The result is a book that evokes a wide range of reactions, even among devoted sci-fi readers.
” ‘Soldiers’ is an old-fashioned Ripping Yarn, which overflows with action and ideas, often at the expense of structure and focus,” wrote an online reviewer for www.sfsite.com.
“The most interesting and important part of the story is the cast,” wrote a more enthusiastic Amazon.com reviewer. “One develops a real affection for many of the characters, and the wrap-up lets the reader find out what happened to them after the main story is concluded. It’s rather like being able to stay in touch with old friends.”
Dalmas “explores new facets of the cyborg warrior and his social background,” wrote a British Amazon.com critic, “and the conflict between those who are true pacifists and those who see a need for war in extreme situations is cleverly contrasted. He develops the citizen soldier theme to a level beyond the ‘jingoistic’ approach of (Robert) Heinlein’s space troopers.”
Comparing Dalmas to Heinlein, a sci-fi legend, is heady stuff. What Dalmas will say, between coughing spells, is that he likes to explore the differences between what seems to be and what really is.

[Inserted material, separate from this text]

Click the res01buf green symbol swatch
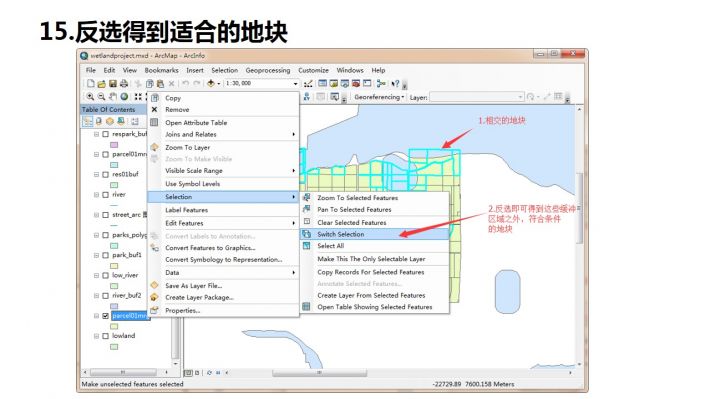pos(114,185)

“I’ve read a lot of history, and I can’t help but believe —and some people can’t believe this is true —that we’re less warlike than we used to be,” he says. “But I’m convinced that we’re notably less warlike than we used to be. So I set this far enough in the future so that this tendency to being more civilized is unquestionable.”
So, then, in the face of certain annihilation, what is there to do? Well, as Dalmas has proven with his own life, tough times require tough people. And as Pete Seger sings (with thanks to the book of Ecclesiastes), to everything there is a season —and a time for every purpose under heaven.
Including, sadly enough, the purpose served by soldiers.